Reporting Back-Channeling Back-channeling is what the listener gives while listening. Feedback might come as verbal reporting of the responses of others. For example, an SSP might inform the DB person that the clerk is nodding.
A Three-Way Conversation The three women in the next slide - all fluent signers - are having a three-way conversation tactually. The signer (center) is using both hands as her dominant hand (signing the same thing to both). Notice that the two women listening (left and right) are maintaining contact with one another as well as with the woman talking.
Experience is the Best Teacher As you spend time with deaf-blind people, or just one deaf-blind person, you will notice many more things than can be included in this curriculum. It is important that you pay attention and continue learning. As you learn more, your body will remember for you.
Right / Wrong There is no “right answer” but… There are “wrong answers”. You have heard “It depends…” But – depends on what? This means you have to be aware, observant and analytical. Think about what you observe and feel.

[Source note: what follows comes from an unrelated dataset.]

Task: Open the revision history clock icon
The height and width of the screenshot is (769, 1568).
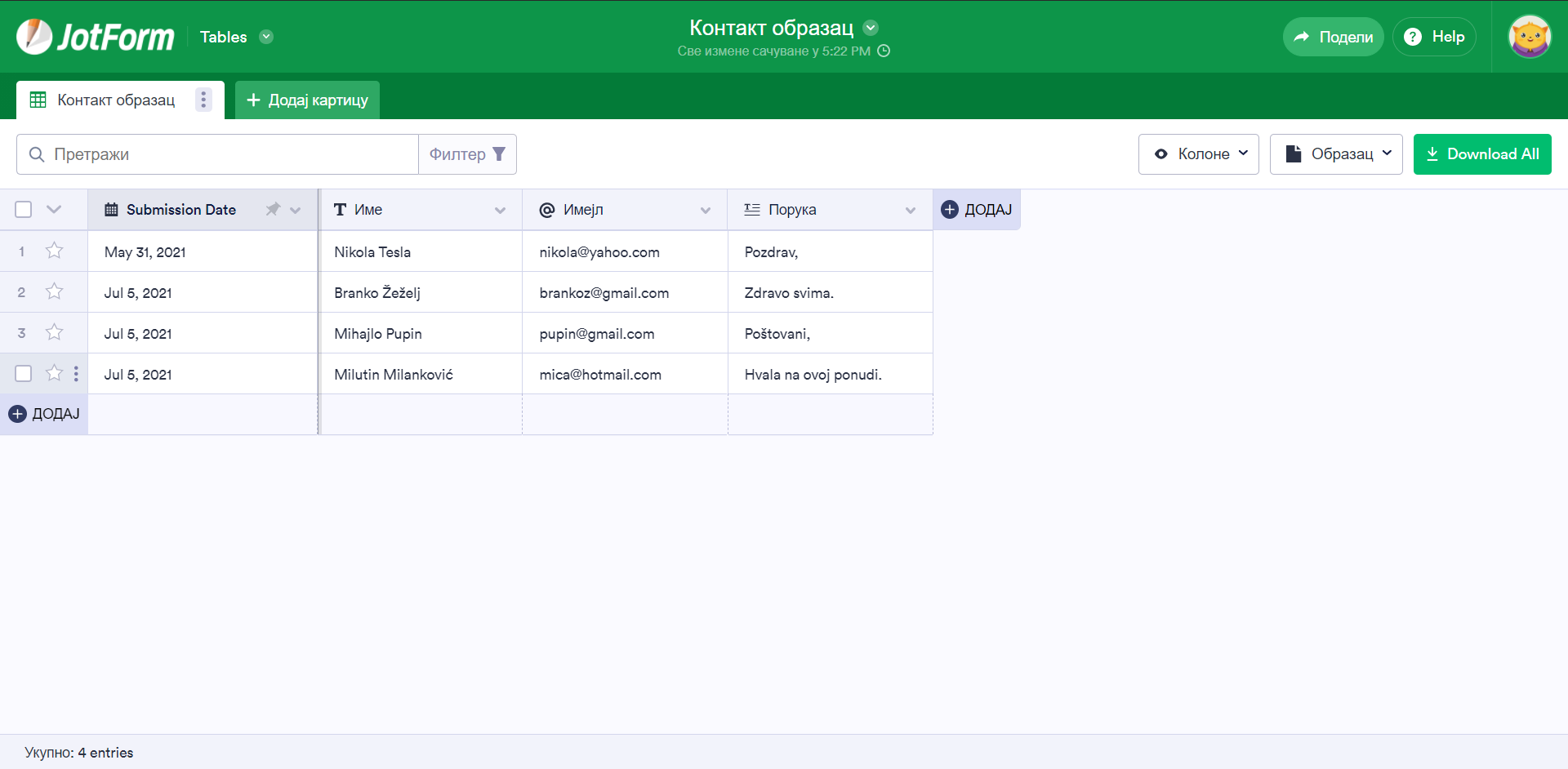Action: coord(884,51)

Work / Play In a way, “play” is practice. Young children “play house” practicing roles in the family and as they grow, other games inculcate skills and attitudes of “sportsmanship”. The best SSPs (and interpreters) are those who spend leisure time with deaf-blind people as well as work time.
Communication and Respect The beginning of this power point emphasized the importance of touch but it is deeper than that. Respect means really seeing the person with whom we are communicating. It means changing what we do and how we do it. It means remembering what the other person prefers and not carelessly forgetting. It means paying attention to notice changes.
Default The default low-vision print is dark, bold, slightly larger and non-glare. When writing a note use a bold, felt-tip pen on buff or yellow (non-glare) paper. When typing use Arial (which is “sans-serif”), in black (not blue, red, etc. as is sometimes used by email programs). Once you’ve typed the message, ‘bold’ it all (but do not use “Arial Bold” as this is too thick).
“Screen Readers” There are software applications used by some blind people to read print on their computers. These allow the blind person to adjust the colors, size of text and so on. A specialist in these matters can provide all the information. Of course, these are being improved and options are changing all the time.
Technology Technology is both changing and improving as we speak. Technology (i.e. equipment) for DB people is often playing catch-up, a few years behind technology for sighted/hearing people but the time lag is getting shorter and shorter.
The Deaf-Blind Communicator The Deaf-Blind Communicator (DBC) is a portable device for face-to-face, text and TTY communication. Other devices offer GPS and email. Specialists will have the latest and most accurate information. In the next slide the DB man checks his email while he waits for his meal.
In Conclusion Communication is much more than just language, it is also the form of the language; our attention to detail and our awareness of our own issues and tendencies.
Thoughtful Questions 1.What is your family’s communication style? Is your family very verbal, talking a lot or do they show their connections in other ways? 2.What is your family’s style with regard to touch? Are they affectionate or do they give each other space? 3.What communication patterns in your family do you want to challenge or change for yourself?